Amid the general rejoicing, however, western strategists should perhaps now ask themselves whether the new regime will be better than the old one. The uncomfortable answer is possibly not. Afghanistan now looks pretty much like it did in 1994, when Mullah Mohammad Omar and a handful of like-minded provincial clerics decided to free the country from the excesses of mujahidin rule. Kabul may now be enjoying itself again, but Afghanistan as a whole is in danger of sliding back into the chaos that characterized the mujahidin years between 1992 and 1996.

When the Taliban first swept into Kabul in September 1996 they too were initially welcomed as liberators. Some 50,000 people had died in the previous four years, as warring mujahidin factions shelled the city from the surrounding snow-covered mountains.

Even their most grudging critics conceded that the Taliban had one major virtue: They brought peace to a country racked by warlordism and disorder. After two months of American bombing, Afghanistan has gone back to where it was.

In the now frozen north, the Uzbek warlord Gen. Rashid Dostum once more controls his own mini-state. Last week he rejected the Bonn agreement establishing a new interim authority for Afghanistan, an ominous development. The Tajik-dominated Northern Alliance again occupies Kabul. A Jalalabad shura or council controls the country's strategic eastern provinces. And in Herat, the ancient city's former governor, Ishmael Khan, is back. All the old warlords have returned from exile, and Afghanistan is experiencing its own deja vu.

Were it not for Mullah Mohammad Omar's disastrous decision to allow foreign volunteers to join his Islamist revolution, the Taliban would almost certainly still be in power. That is why the regime collapsed. It was a very big mistake to make, Mullah Mohammad Khaksar, the Taliban's recently defected former interior minister, reflected Sunday. The regime also failed because, like most revolutionary movements, it overestimated its capacity to change human nature.

Five years of Taliban rule had transformed Kabul into a miserable, gloomy place; everybody was fed up. With music and TV banned, and a 9 p.m. curfew, the city's terrified population crept into bed soon after dark. But during the Taliban years it was possible to take a yellow Toyota taxi from Kabul to Jalalabad without being robbed. Now the Taliban have gone, bandits have taken up residence in the hills above Sarobi.

Even the mayor of Jalalabad travels only with a heavily armed convoy. On the rough 420 km (260-mile) road between Kabul and Kandahar it is the same story. Local villagers armed with Kalashnikovs have set up their own roadblocks; robbery has become a new cottage industry. Non-allied Pashtun militias and former Taliban soldiers have seized control of their own areas. Suddenly southern Afghanistan has become a very dangerous place indeed.
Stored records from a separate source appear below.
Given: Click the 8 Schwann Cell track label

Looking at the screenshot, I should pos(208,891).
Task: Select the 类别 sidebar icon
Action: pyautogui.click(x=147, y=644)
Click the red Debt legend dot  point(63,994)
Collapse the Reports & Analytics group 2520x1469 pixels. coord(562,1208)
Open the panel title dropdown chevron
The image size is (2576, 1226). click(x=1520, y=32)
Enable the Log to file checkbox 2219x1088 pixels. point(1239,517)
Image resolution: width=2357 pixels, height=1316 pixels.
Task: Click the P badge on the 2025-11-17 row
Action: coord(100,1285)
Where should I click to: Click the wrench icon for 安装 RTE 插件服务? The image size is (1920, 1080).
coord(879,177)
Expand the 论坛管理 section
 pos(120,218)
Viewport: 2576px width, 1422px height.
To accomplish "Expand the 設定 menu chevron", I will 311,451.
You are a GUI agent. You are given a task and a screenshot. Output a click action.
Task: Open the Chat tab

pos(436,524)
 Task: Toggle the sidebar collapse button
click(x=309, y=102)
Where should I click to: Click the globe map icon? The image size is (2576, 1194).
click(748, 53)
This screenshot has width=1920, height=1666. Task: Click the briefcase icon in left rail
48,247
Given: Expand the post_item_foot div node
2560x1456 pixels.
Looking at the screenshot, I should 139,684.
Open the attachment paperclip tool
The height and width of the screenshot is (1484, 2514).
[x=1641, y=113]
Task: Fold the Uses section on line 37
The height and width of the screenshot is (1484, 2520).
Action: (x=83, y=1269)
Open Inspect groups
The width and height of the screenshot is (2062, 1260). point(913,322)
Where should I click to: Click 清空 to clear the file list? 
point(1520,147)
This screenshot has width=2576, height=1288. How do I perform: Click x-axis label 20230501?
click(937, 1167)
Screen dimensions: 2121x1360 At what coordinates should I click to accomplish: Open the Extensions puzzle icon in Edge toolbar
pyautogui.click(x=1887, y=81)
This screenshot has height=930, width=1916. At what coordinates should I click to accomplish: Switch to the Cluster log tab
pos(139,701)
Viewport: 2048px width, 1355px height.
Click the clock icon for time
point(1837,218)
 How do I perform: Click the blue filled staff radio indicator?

If American spy-planes were to hover over the eastern Nangarhar province, or the fertile southern Helmand valley, they would spot villagers planting opium seeds once again. Last year Mullah Mohammad Omar outlawed opium production in Afghanistan on the grounds that it was unIslamic. It is not clear whether his motives were genuine or cynical. But either way his edict was ruthlessly enforced. Farmers using cows and tractors ploughed up their smallholdings of poppy and planted wheat. Afghanistan, previously the world's largest exporter of heroin, produced virtually no opium last year.

With the Taliban gone, Afghanistan's farmers are going back to their old, lucrative ways. In the tribal areas of Pakistan, where most of the opium is processed, prices have plummeted in expectation of a bumper crop.

Few people feel much nostalgia for the Taliban and their totalitarian methods. But their departure has left a vacuum, which at the moment is being filled by megalomaniac warlords, local bandits, drug barons and opportunistic crooks.